## What is required:
Scan the entries for the word "upload". Every line that has it should be copied.

::::::::

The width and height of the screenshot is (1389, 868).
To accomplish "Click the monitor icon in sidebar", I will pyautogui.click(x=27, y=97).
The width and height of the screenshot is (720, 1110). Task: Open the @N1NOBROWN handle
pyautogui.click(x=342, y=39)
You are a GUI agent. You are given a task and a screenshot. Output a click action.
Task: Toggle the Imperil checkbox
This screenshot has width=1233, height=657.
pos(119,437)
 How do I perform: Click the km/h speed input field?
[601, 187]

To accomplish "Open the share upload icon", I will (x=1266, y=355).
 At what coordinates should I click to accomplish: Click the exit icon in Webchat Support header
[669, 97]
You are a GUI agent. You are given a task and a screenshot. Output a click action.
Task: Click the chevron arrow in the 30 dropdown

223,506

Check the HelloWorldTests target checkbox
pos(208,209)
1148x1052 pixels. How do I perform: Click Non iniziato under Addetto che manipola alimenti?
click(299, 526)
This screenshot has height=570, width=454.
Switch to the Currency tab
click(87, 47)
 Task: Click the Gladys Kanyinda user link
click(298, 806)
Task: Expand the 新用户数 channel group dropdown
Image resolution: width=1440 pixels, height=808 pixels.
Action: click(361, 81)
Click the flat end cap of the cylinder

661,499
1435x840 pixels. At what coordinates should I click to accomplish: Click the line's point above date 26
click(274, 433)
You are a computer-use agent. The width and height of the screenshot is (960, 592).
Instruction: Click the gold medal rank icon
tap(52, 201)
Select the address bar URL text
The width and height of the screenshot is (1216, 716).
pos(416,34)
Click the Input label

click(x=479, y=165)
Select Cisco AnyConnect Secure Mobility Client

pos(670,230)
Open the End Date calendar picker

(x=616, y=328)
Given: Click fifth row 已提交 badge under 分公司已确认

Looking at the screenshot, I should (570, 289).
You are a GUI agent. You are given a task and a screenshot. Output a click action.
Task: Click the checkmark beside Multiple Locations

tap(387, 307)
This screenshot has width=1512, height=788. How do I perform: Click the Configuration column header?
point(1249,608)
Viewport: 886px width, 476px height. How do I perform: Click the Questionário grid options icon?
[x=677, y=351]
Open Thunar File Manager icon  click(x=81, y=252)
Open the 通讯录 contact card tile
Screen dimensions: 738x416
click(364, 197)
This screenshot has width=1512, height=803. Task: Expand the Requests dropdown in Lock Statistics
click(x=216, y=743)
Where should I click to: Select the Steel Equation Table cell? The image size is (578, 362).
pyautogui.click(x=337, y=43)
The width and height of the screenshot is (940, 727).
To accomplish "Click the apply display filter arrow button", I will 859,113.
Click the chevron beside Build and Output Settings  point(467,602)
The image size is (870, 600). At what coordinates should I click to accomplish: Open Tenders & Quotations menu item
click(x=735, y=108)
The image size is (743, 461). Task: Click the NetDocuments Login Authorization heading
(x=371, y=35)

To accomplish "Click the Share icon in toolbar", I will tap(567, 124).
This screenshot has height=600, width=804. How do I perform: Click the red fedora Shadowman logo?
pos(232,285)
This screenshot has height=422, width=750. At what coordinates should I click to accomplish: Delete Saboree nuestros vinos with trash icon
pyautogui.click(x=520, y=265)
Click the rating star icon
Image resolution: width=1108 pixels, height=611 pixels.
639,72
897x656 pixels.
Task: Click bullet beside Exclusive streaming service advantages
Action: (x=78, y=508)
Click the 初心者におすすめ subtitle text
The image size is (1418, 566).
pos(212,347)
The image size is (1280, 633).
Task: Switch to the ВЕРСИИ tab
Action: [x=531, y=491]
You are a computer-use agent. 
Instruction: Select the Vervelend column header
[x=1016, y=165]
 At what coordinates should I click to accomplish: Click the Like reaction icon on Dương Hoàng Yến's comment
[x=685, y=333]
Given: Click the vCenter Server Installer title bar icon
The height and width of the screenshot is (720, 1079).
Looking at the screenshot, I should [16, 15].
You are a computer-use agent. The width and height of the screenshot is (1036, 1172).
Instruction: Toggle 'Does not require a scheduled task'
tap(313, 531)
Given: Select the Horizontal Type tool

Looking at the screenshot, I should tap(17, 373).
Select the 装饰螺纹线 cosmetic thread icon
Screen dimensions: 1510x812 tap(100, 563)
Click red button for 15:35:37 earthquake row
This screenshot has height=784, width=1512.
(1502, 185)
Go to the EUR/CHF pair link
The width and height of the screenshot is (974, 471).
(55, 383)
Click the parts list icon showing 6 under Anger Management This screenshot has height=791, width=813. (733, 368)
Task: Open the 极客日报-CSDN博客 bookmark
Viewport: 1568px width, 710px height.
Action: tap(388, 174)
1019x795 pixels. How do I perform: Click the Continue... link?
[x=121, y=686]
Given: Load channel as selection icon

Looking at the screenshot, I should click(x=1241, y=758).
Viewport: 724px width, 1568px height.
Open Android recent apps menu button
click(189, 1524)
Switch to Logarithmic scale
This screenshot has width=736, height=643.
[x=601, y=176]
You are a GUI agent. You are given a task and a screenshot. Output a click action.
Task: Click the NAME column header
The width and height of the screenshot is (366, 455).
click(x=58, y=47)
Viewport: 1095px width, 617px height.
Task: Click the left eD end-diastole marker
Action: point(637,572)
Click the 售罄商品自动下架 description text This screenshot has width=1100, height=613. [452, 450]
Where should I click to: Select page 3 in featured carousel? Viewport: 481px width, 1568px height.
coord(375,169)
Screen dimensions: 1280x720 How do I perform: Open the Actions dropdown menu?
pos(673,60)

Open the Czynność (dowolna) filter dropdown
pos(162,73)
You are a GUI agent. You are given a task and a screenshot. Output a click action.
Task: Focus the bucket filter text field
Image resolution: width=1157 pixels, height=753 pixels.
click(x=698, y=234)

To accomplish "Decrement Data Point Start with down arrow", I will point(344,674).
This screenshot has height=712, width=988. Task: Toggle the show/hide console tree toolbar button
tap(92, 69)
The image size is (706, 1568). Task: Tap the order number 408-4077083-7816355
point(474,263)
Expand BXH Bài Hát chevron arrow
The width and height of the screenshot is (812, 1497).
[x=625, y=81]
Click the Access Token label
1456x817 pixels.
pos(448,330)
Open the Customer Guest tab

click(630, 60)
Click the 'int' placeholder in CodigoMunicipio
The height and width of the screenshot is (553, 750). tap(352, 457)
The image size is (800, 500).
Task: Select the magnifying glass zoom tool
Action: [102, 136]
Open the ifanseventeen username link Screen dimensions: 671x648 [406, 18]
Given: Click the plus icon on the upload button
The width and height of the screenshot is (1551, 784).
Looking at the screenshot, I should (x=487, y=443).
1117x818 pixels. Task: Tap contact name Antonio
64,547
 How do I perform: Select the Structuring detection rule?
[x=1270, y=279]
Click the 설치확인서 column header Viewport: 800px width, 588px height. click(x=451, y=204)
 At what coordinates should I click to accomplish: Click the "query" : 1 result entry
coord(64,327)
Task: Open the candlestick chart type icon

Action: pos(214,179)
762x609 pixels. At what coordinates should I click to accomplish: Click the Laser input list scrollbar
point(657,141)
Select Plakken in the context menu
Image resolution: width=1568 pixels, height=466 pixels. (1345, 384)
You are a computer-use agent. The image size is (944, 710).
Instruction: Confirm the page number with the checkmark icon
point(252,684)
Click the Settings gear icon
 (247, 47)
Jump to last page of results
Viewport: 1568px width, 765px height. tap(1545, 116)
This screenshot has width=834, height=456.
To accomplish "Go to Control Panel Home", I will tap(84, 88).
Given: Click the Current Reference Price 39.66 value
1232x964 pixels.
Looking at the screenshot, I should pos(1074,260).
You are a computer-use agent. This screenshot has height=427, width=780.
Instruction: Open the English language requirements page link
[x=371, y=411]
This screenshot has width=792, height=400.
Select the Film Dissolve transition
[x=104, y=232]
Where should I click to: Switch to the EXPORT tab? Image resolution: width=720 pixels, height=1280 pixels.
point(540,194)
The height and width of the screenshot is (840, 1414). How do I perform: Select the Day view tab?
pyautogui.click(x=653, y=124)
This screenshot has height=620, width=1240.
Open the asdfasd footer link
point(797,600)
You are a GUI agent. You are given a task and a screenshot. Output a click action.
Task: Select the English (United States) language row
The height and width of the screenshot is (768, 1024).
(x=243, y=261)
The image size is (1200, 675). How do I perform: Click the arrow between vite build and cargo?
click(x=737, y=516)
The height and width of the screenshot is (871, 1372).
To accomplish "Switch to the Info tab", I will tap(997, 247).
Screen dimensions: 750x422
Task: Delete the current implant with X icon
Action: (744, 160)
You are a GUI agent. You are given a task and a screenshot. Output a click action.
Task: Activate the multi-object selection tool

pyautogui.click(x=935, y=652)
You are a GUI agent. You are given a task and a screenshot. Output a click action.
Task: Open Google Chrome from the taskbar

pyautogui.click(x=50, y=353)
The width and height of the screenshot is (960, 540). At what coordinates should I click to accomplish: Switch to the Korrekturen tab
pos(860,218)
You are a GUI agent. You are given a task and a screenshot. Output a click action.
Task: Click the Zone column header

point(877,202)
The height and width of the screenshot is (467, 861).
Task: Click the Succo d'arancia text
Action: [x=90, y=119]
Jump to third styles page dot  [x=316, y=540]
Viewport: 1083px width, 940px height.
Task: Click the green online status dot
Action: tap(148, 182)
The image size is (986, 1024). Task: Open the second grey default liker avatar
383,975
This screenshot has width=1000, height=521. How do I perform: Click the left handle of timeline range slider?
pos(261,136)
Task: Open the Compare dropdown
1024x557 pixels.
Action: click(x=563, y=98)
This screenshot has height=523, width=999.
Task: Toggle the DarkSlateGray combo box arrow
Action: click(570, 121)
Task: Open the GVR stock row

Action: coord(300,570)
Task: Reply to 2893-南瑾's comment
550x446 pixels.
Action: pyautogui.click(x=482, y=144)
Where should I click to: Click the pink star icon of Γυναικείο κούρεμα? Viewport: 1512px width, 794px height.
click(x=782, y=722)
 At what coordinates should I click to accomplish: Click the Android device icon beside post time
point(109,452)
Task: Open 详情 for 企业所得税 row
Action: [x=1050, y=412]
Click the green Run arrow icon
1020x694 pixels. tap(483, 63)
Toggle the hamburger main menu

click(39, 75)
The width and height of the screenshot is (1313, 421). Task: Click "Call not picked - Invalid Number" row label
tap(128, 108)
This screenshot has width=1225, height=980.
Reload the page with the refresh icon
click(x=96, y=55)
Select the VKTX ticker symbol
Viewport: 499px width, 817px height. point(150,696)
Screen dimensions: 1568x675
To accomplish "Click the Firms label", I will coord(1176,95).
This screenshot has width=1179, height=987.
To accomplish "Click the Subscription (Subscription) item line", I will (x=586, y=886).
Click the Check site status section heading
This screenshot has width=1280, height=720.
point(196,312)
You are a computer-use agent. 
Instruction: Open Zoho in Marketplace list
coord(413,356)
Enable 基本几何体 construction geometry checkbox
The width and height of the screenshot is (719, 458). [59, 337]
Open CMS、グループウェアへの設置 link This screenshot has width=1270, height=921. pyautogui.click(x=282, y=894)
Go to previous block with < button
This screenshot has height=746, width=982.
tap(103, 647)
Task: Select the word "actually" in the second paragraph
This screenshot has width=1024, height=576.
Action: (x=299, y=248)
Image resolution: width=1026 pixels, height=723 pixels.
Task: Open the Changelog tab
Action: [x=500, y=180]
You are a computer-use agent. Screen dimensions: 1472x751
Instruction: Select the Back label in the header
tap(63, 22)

::::::::

## Finished exercise:
To accomplish "Open the share upload icon", I will (x=1266, y=355).
Given: Click the plus icon on the upload button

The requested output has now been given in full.